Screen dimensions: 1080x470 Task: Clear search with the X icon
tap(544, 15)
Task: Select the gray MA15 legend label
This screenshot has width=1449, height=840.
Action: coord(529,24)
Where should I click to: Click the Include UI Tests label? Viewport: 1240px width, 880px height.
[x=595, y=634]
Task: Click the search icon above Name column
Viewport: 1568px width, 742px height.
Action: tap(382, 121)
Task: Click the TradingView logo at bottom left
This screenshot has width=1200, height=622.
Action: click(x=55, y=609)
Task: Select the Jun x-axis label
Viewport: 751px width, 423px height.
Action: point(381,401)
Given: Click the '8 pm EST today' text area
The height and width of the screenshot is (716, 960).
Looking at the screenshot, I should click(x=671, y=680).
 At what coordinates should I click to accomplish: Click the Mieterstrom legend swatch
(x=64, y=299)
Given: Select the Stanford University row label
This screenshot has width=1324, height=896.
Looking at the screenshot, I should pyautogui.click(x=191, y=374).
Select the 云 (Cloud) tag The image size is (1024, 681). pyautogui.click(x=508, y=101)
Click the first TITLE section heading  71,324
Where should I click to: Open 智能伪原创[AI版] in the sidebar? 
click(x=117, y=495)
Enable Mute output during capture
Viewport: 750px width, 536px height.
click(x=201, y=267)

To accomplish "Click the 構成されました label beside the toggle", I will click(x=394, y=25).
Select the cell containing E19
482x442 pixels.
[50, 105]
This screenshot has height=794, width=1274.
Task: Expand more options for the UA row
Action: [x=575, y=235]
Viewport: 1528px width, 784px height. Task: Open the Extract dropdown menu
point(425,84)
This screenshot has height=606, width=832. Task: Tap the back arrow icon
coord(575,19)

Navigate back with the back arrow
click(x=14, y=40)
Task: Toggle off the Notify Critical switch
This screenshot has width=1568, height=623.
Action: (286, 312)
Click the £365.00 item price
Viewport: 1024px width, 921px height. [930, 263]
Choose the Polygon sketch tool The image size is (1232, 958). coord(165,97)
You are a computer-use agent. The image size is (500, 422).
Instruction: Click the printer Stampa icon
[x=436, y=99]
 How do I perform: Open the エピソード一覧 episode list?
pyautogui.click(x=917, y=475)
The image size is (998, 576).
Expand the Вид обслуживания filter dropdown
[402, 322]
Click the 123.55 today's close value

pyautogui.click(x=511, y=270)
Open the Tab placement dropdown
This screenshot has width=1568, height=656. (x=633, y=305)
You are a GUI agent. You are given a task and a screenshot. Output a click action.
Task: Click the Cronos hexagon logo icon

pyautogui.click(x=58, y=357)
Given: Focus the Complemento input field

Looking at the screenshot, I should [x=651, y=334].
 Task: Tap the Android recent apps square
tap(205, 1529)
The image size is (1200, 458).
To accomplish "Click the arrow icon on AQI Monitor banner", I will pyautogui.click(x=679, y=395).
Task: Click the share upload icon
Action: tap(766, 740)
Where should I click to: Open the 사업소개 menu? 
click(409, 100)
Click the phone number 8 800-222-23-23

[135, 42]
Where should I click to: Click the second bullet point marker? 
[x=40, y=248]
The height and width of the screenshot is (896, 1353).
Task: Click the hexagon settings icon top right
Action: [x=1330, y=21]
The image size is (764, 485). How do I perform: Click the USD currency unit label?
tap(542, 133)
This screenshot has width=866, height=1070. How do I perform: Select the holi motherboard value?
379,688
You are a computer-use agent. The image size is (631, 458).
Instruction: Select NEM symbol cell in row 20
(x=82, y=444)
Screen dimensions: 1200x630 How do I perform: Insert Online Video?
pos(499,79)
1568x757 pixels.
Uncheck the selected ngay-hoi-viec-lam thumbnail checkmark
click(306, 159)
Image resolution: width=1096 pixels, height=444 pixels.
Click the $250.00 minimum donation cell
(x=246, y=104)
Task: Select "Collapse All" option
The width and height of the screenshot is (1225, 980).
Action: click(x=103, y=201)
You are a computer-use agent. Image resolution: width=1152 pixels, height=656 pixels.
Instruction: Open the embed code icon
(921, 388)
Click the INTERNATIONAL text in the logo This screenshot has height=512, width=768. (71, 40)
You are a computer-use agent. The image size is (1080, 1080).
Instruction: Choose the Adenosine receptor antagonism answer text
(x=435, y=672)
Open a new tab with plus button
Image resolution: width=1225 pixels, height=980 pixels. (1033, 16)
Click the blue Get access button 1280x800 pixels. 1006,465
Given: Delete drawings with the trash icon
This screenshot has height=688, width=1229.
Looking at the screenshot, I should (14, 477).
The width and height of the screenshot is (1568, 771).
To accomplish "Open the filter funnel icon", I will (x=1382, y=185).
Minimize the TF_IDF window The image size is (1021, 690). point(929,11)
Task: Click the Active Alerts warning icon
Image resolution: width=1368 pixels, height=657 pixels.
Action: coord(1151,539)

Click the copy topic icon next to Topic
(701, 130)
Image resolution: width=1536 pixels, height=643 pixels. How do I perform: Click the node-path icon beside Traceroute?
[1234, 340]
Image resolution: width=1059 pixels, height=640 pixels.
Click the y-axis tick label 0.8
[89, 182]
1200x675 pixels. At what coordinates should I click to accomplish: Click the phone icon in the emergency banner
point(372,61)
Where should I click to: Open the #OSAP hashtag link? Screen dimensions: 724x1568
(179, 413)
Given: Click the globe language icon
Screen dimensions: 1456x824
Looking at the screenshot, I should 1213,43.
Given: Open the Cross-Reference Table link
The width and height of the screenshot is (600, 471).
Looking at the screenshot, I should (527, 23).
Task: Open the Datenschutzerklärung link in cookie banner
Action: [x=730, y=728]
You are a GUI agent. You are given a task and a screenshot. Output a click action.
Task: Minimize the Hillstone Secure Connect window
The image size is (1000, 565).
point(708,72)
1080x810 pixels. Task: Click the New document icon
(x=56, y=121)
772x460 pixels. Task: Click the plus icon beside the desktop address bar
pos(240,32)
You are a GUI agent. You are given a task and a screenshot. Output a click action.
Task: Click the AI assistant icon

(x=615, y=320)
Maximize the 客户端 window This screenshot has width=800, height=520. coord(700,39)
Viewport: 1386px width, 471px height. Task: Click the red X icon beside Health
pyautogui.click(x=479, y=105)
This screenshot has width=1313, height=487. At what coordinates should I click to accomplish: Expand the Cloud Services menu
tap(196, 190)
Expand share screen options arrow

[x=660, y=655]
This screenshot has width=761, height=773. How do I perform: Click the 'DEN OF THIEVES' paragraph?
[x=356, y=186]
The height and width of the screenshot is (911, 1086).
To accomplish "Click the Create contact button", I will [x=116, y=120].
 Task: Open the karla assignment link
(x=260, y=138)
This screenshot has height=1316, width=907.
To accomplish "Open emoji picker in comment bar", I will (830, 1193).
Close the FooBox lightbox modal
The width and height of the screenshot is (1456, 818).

= = = = =

_Exercise details:_ What is needed here is an exact transcription of the records above.

_Answer space:_
Screen dimensions: 1080x470 Task: Clear search with the X icon
tap(544, 15)
Task: Select the gray MA15 legend label
This screenshot has width=1449, height=840.
Action: coord(529,24)
Where should I click to: Click the Include UI Tests label? Viewport: 1240px width, 880px height.
[x=595, y=634]
Task: Click the search icon above Name column
Viewport: 1568px width, 742px height.
Action: tap(382, 121)
Task: Click the TradingView logo at bottom left
This screenshot has width=1200, height=622.
Action: click(x=55, y=609)
Task: Select the Jun x-axis label
Viewport: 751px width, 423px height.
Action: point(381,401)
Given: Click the '8 pm EST today' text area
The height and width of the screenshot is (716, 960).
Looking at the screenshot, I should click(x=671, y=680).
 At what coordinates should I click to accomplish: Click the Mieterstrom legend swatch
(x=64, y=299)
Given: Select the Stanford University row label
This screenshot has width=1324, height=896.
Looking at the screenshot, I should pyautogui.click(x=191, y=374).
Select the 云 (Cloud) tag The image size is (1024, 681). pyautogui.click(x=508, y=101)
Click the first TITLE section heading  71,324
Where should I click to: Open 智能伪原创[AI版] in the sidebar? 
click(x=117, y=495)
Enable Mute output during capture
Viewport: 750px width, 536px height.
click(x=201, y=267)

To accomplish "Click the 構成されました label beside the toggle", I will click(x=394, y=25).
Select the cell containing E19
482x442 pixels.
[50, 105]
This screenshot has height=794, width=1274.
Task: Expand more options for the UA row
Action: [x=575, y=235]
Viewport: 1528px width, 784px height. Task: Open the Extract dropdown menu
point(425,84)
This screenshot has height=606, width=832. Task: Tap the back arrow icon
coord(575,19)

Navigate back with the back arrow
click(x=14, y=40)
Task: Toggle off the Notify Critical switch
This screenshot has width=1568, height=623.
Action: (286, 312)
Click the £365.00 item price
Viewport: 1024px width, 921px height. [930, 263]
Choose the Polygon sketch tool The image size is (1232, 958). coord(165,97)
You are a computer-use agent. The image size is (500, 422).
Instruction: Click the printer Stampa icon
[x=436, y=99]
 How do I perform: Open the エピソード一覧 episode list?
pyautogui.click(x=917, y=475)
The image size is (998, 576).
Expand the Вид обслуживания filter dropdown
[402, 322]
Click the 123.55 today's close value

pyautogui.click(x=511, y=270)
Open the Tab placement dropdown
This screenshot has width=1568, height=656. (x=633, y=305)
You are a GUI agent. You are given a task and a screenshot. Output a click action.
Task: Click the Cronos hexagon logo icon

pyautogui.click(x=58, y=357)
Given: Focus the Complemento input field

Looking at the screenshot, I should [x=651, y=334].
 Task: Tap the Android recent apps square
tap(205, 1529)
The image size is (1200, 458).
To accomplish "Click the arrow icon on AQI Monitor banner", I will pyautogui.click(x=679, y=395).
Task: Click the share upload icon
Action: tap(766, 740)
Where should I click to: Open the 사업소개 menu? 
click(409, 100)
Click the phone number 8 800-222-23-23

[135, 42]
Where should I click to: Click the second bullet point marker? 
[x=40, y=248]
The height and width of the screenshot is (896, 1353).
Task: Click the hexagon settings icon top right
Action: [x=1330, y=21]
The image size is (764, 485). How do I perform: Click the USD currency unit label?
tap(542, 133)
This screenshot has width=866, height=1070. How do I perform: Select the holi motherboard value?
379,688
You are a computer-use agent. The image size is (631, 458).
Instruction: Select NEM symbol cell in row 20
(x=82, y=444)
Screen dimensions: 1200x630 How do I perform: Insert Online Video?
pos(499,79)
1568x757 pixels.
Uncheck the selected ngay-hoi-viec-lam thumbnail checkmark
click(306, 159)
Image resolution: width=1096 pixels, height=444 pixels.
Click the $250.00 minimum donation cell
(x=246, y=104)
Task: Select "Collapse All" option
The width and height of the screenshot is (1225, 980).
Action: click(x=103, y=201)
You are a computer-use agent. Image resolution: width=1152 pixels, height=656 pixels.
Instruction: Open the embed code icon
(921, 388)
Click the INTERNATIONAL text in the logo This screenshot has height=512, width=768. (71, 40)
You are a computer-use agent. The image size is (1080, 1080).
Instruction: Choose the Adenosine receptor antagonism answer text
(x=435, y=672)
Open a new tab with plus button
Image resolution: width=1225 pixels, height=980 pixels. (1033, 16)
Click the blue Get access button 1280x800 pixels. 1006,465
Given: Delete drawings with the trash icon
This screenshot has height=688, width=1229.
Looking at the screenshot, I should (14, 477).
The width and height of the screenshot is (1568, 771).
To accomplish "Open the filter funnel icon", I will (x=1382, y=185).
Minimize the TF_IDF window The image size is (1021, 690). point(929,11)
Task: Click the Active Alerts warning icon
Image resolution: width=1368 pixels, height=657 pixels.
Action: coord(1151,539)

Click the copy topic icon next to Topic
(701, 130)
Image resolution: width=1536 pixels, height=643 pixels. How do I perform: Click the node-path icon beside Traceroute?
[1234, 340]
Image resolution: width=1059 pixels, height=640 pixels.
Click the y-axis tick label 0.8
[89, 182]
1200x675 pixels. At what coordinates should I click to accomplish: Click the phone icon in the emergency banner
point(372,61)
Where should I click to: Open the #OSAP hashtag link? Screen dimensions: 724x1568
(179, 413)
Given: Click the globe language icon
Screen dimensions: 1456x824
Looking at the screenshot, I should 1213,43.
Given: Open the Cross-Reference Table link
The width and height of the screenshot is (600, 471).
Looking at the screenshot, I should (527, 23).
Task: Open the Datenschutzerklärung link in cookie banner
Action: [x=730, y=728]
You are a GUI agent. You are given a task and a screenshot. Output a click action.
Task: Minimize the Hillstone Secure Connect window
The image size is (1000, 565).
point(708,72)
1080x810 pixels. Task: Click the New document icon
(x=56, y=121)
772x460 pixels. Task: Click the plus icon beside the desktop address bar
pos(240,32)
You are a GUI agent. You are given a task and a screenshot. Output a click action.
Task: Click the AI assistant icon

(x=615, y=320)
Maximize the 客户端 window This screenshot has width=800, height=520. coord(700,39)
Viewport: 1386px width, 471px height. Task: Click the red X icon beside Health
pyautogui.click(x=479, y=105)
This screenshot has width=1313, height=487. At what coordinates should I click to accomplish: Expand the Cloud Services menu
tap(196, 190)
Expand share screen options arrow

[x=660, y=655]
This screenshot has width=761, height=773. How do I perform: Click the 'DEN OF THIEVES' paragraph?
[x=356, y=186]
The height and width of the screenshot is (911, 1086).
To accomplish "Click the Create contact button", I will [x=116, y=120].
 Task: Open the karla assignment link
(x=260, y=138)
This screenshot has height=1316, width=907.
To accomplish "Open emoji picker in comment bar", I will (830, 1193).
Close the FooBox lightbox modal
The width and height of the screenshot is (1456, 818).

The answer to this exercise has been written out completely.